(Stored records)
+-------+
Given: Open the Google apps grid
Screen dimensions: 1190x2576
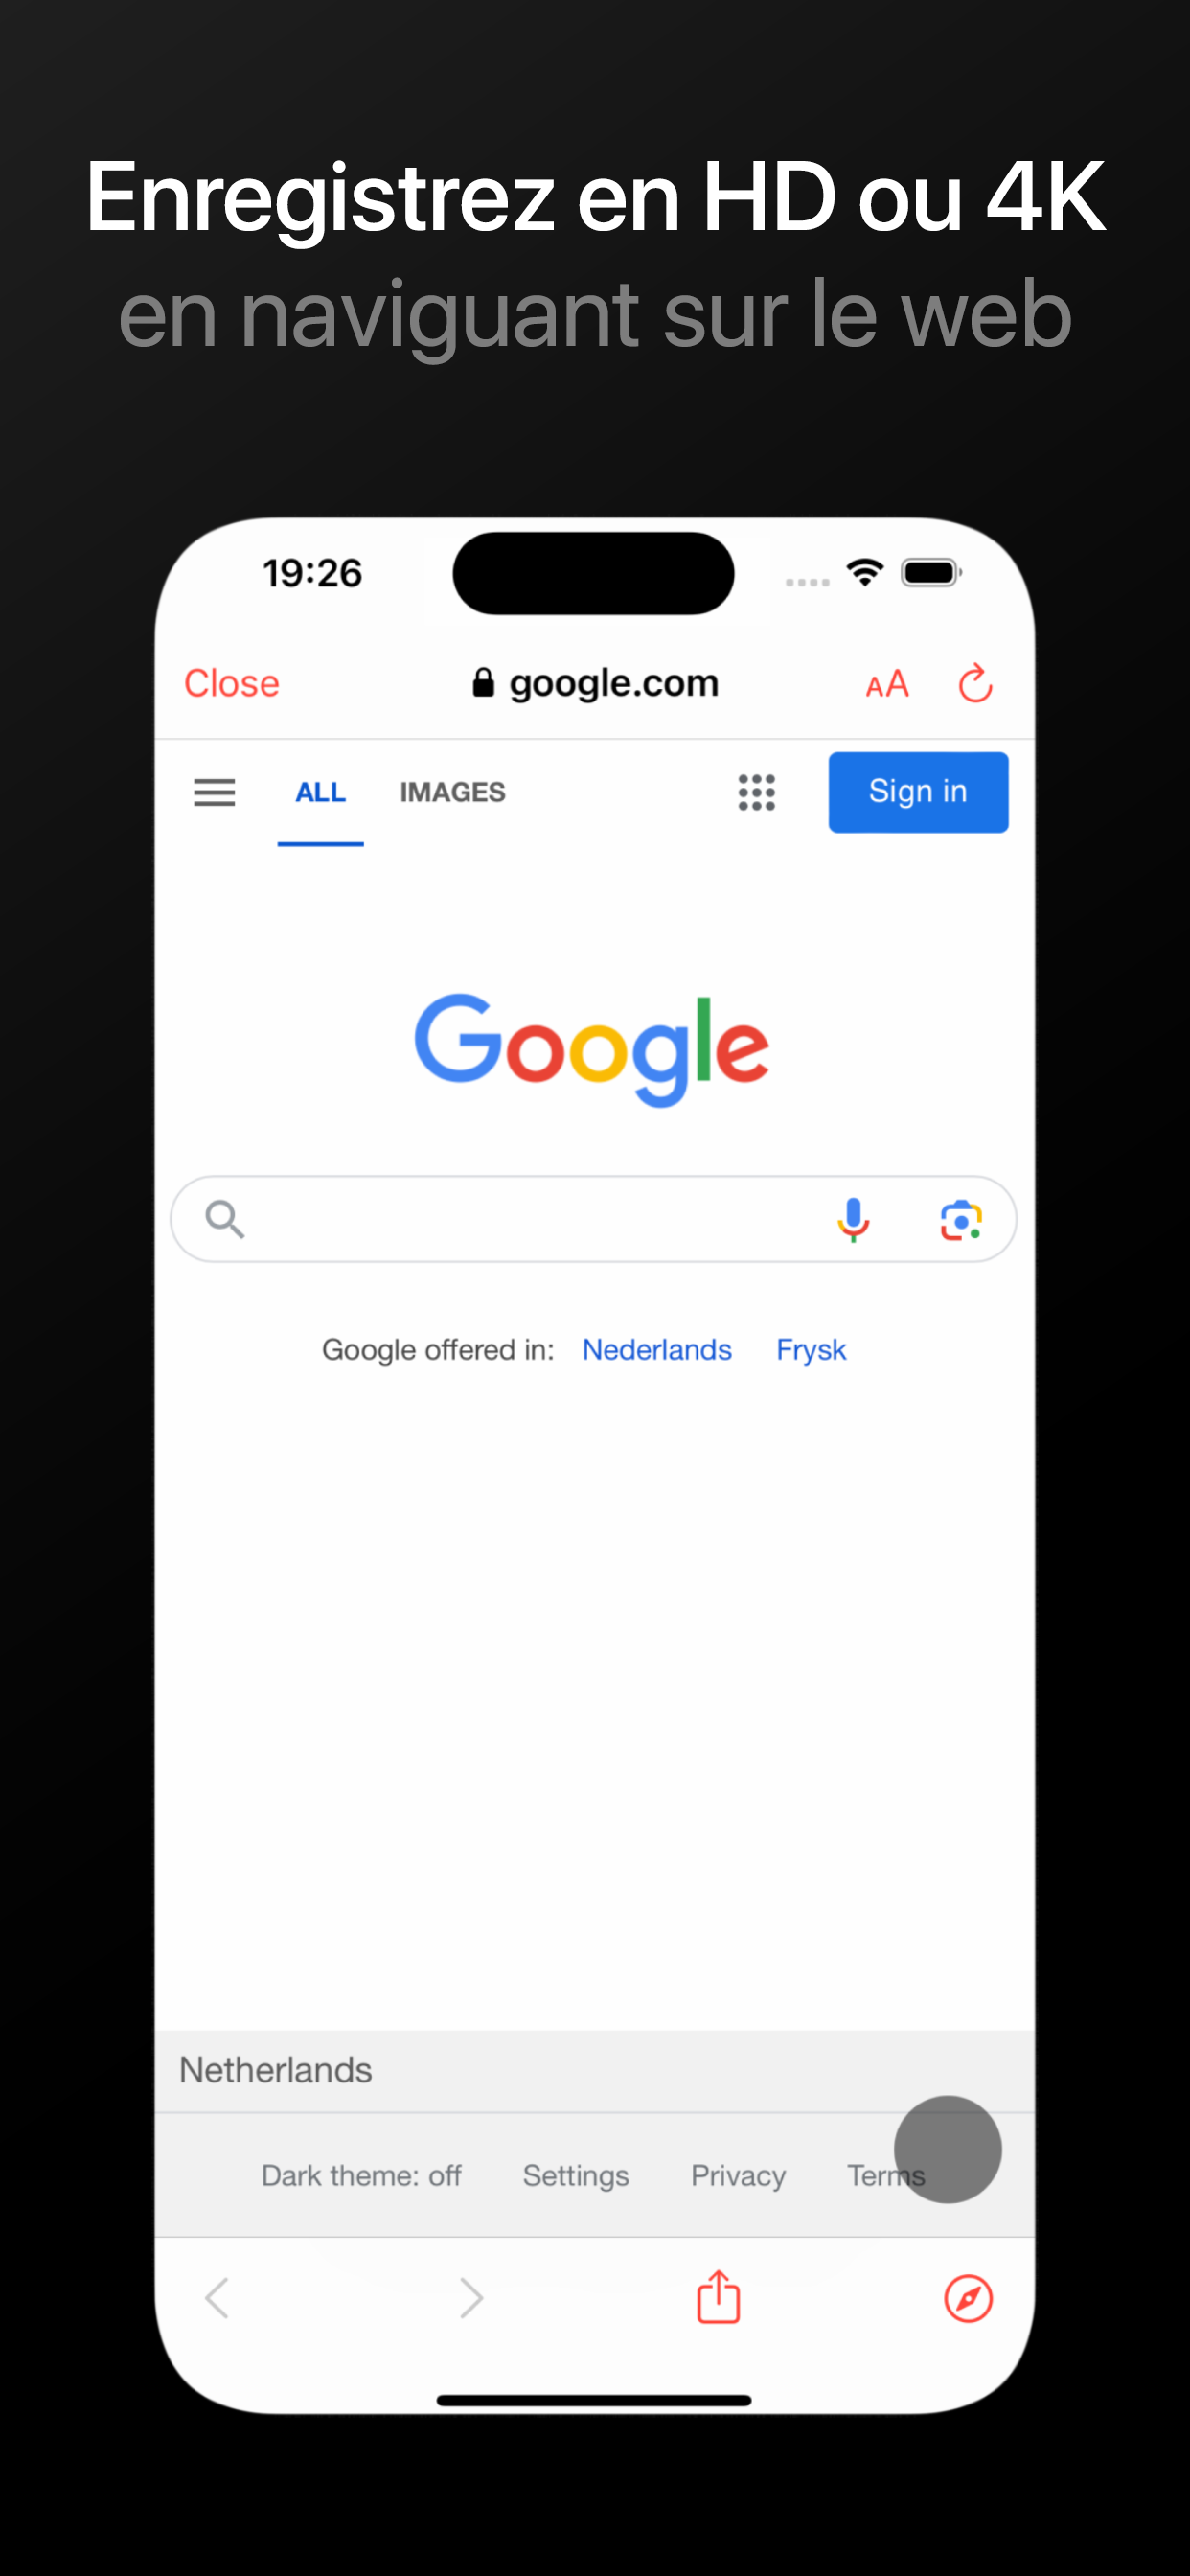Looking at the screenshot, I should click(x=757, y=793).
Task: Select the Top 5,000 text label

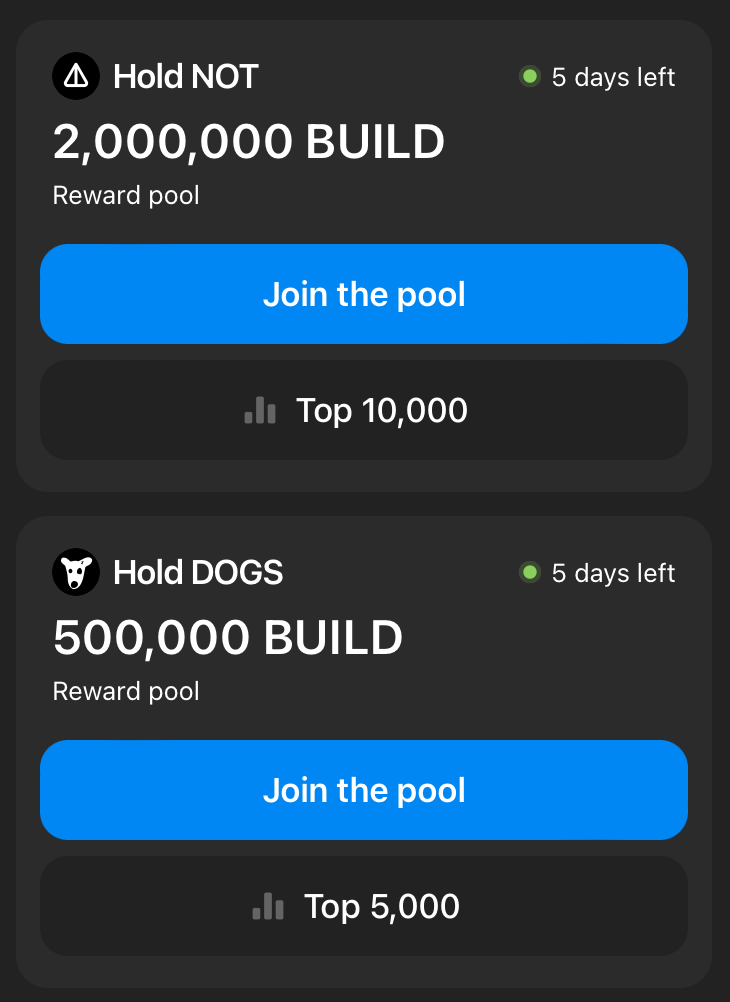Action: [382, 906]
+-------+
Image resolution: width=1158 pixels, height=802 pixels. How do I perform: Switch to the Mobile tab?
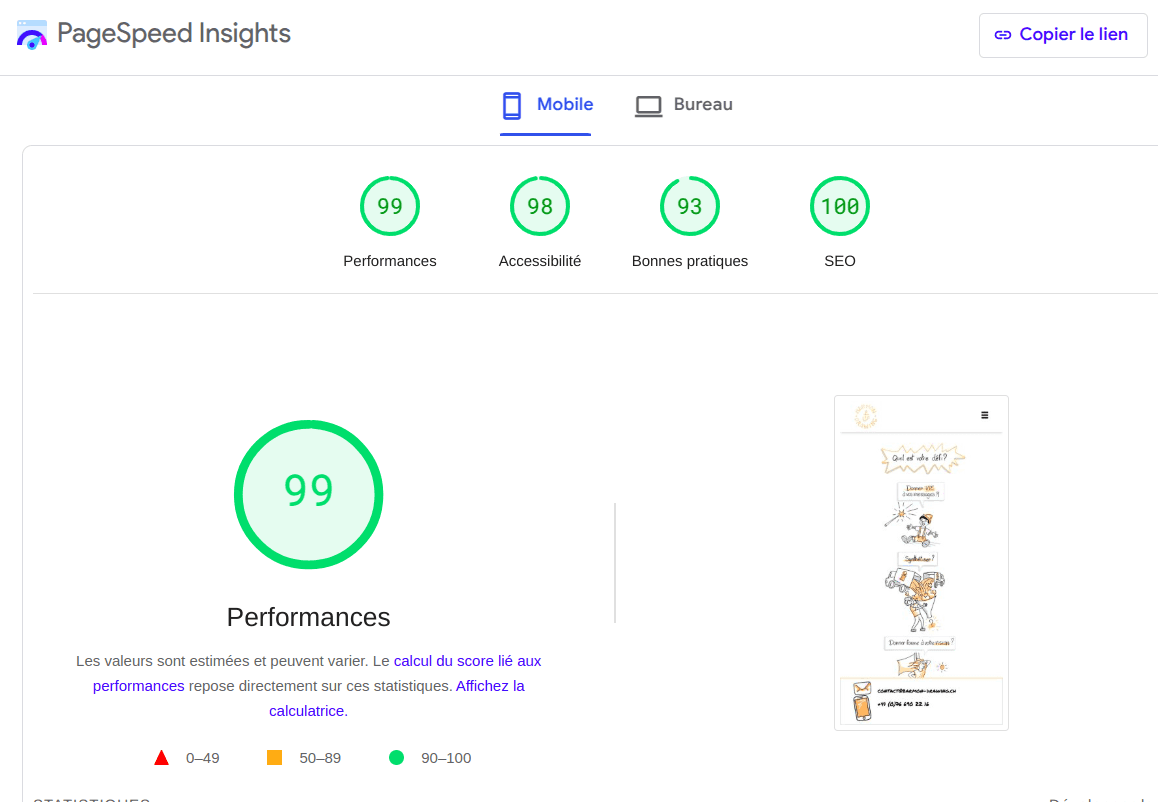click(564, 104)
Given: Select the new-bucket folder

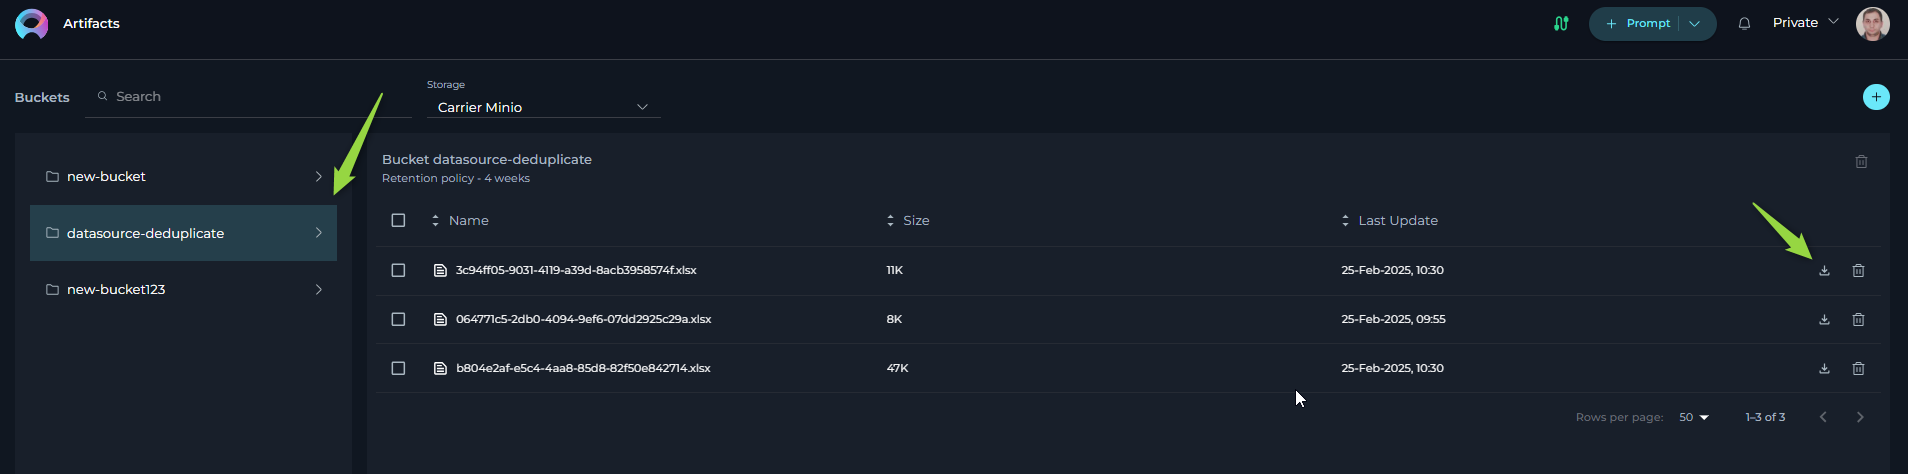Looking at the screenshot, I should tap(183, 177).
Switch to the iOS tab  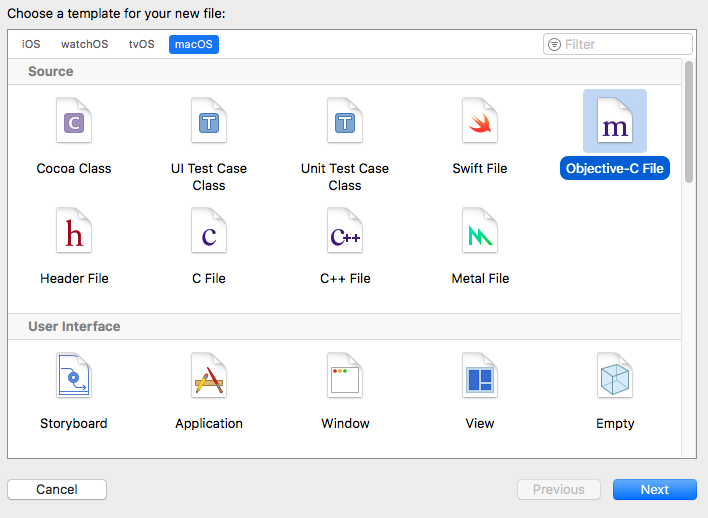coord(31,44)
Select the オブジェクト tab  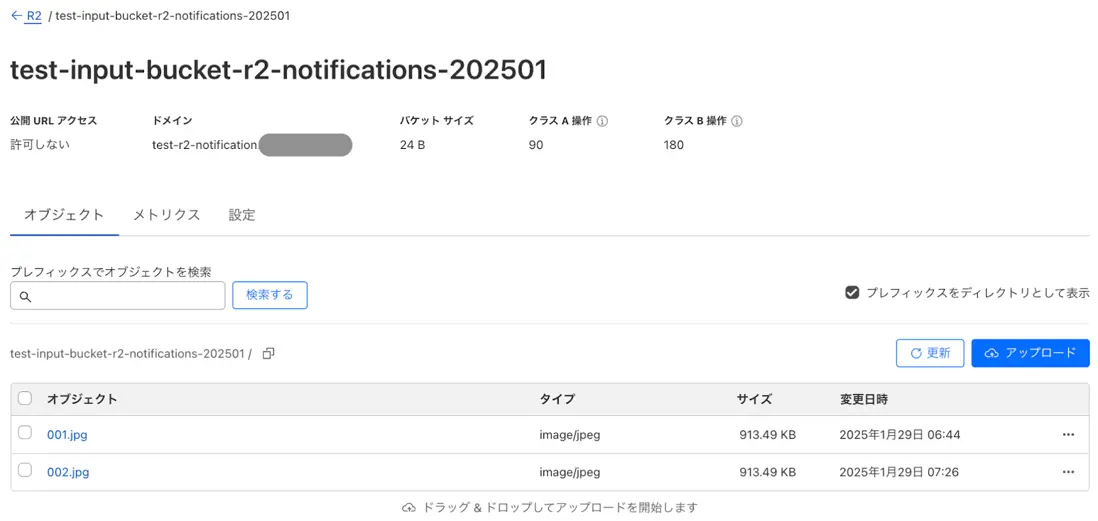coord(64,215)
+-------+
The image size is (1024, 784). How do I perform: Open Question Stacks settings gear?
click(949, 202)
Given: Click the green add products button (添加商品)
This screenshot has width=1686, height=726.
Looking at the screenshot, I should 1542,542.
+-------+
▸ What the exercise asks
Transcribe the records above, everything from the line that contains "Given: Open the Google apps grid" down to the line that contains "Action: [382, 906]", both lines included. Omit the pictures from your copy.

▸ Finished exercise
Given: Open the Google apps grid
Screen dimensions: 1190x2576
Looking at the screenshot, I should click(x=757, y=793).
Task: Select the Top 5,000 text label

Action: [382, 906]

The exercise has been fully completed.